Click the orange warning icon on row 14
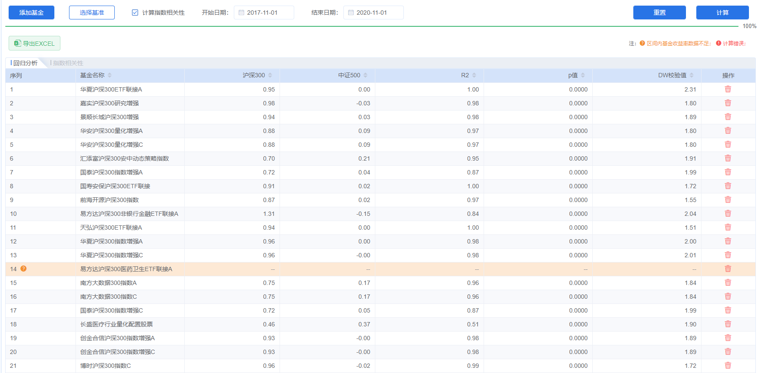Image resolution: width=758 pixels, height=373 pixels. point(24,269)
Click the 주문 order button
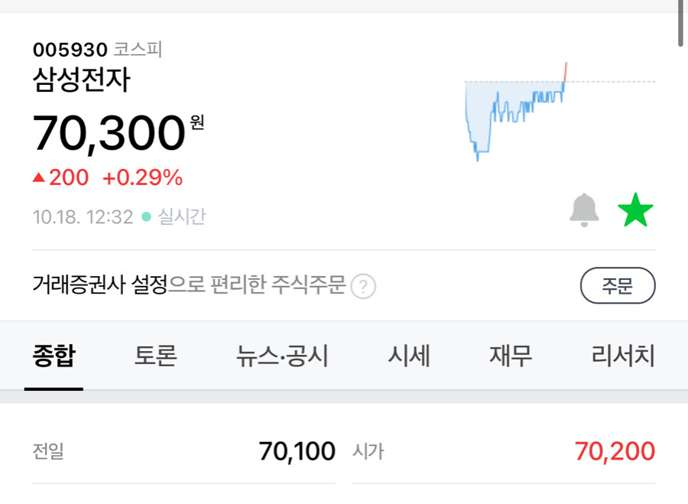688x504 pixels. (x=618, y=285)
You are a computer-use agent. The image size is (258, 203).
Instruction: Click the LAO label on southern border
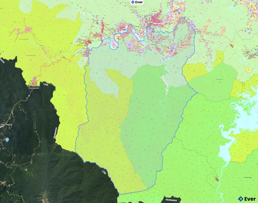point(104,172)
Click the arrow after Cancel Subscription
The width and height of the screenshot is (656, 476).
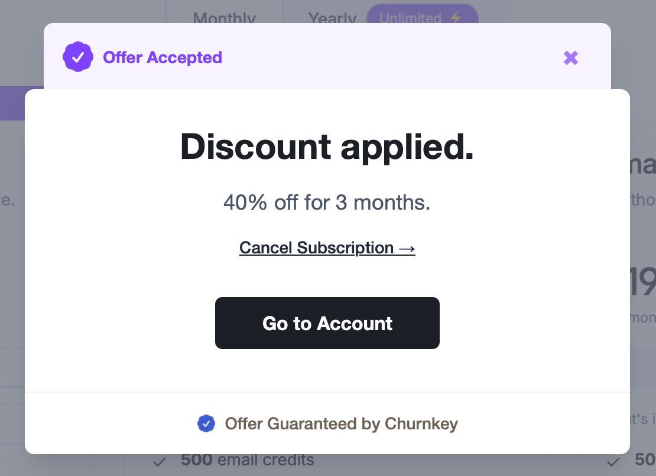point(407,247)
...
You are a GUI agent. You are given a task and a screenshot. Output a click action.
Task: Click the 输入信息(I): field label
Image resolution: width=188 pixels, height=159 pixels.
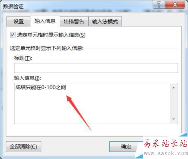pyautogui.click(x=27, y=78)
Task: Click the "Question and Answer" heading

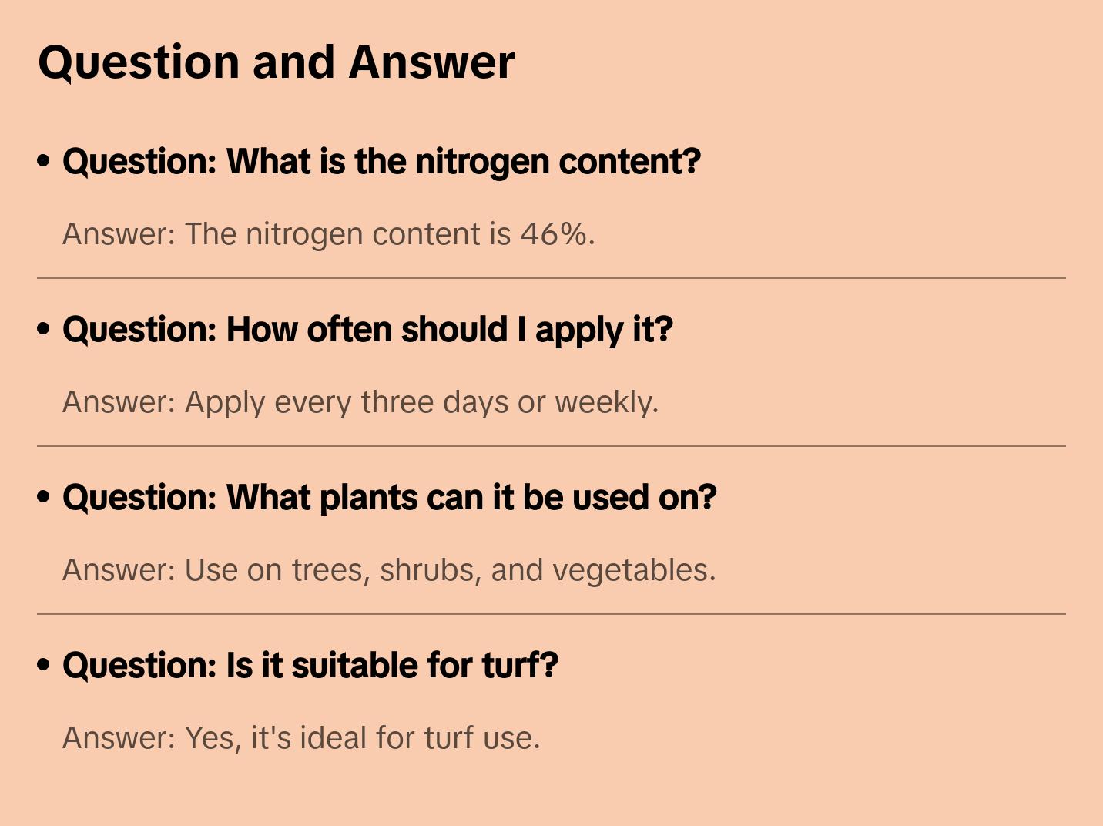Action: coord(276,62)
==
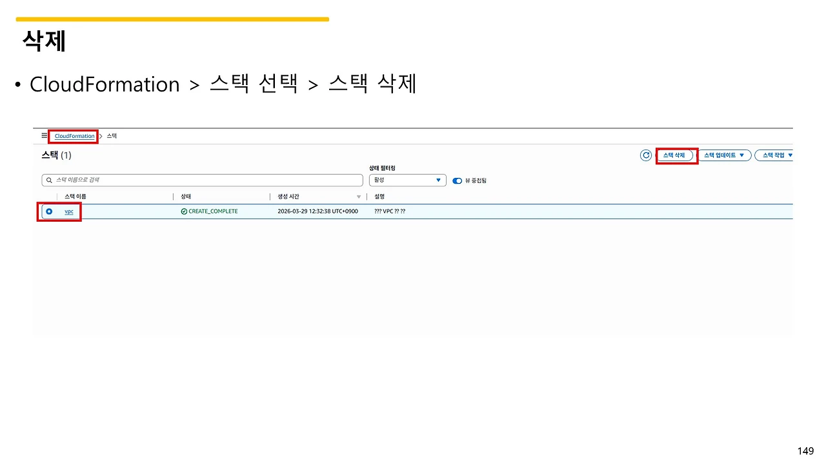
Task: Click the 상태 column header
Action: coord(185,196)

Activity: Above are the records; report each line in them that includes the word "agent".

Solution for this task:
You are a computer-use agent. The image size is (258, 203).
You are a GUI agent. You are given a task and a screenshot. Output a click action.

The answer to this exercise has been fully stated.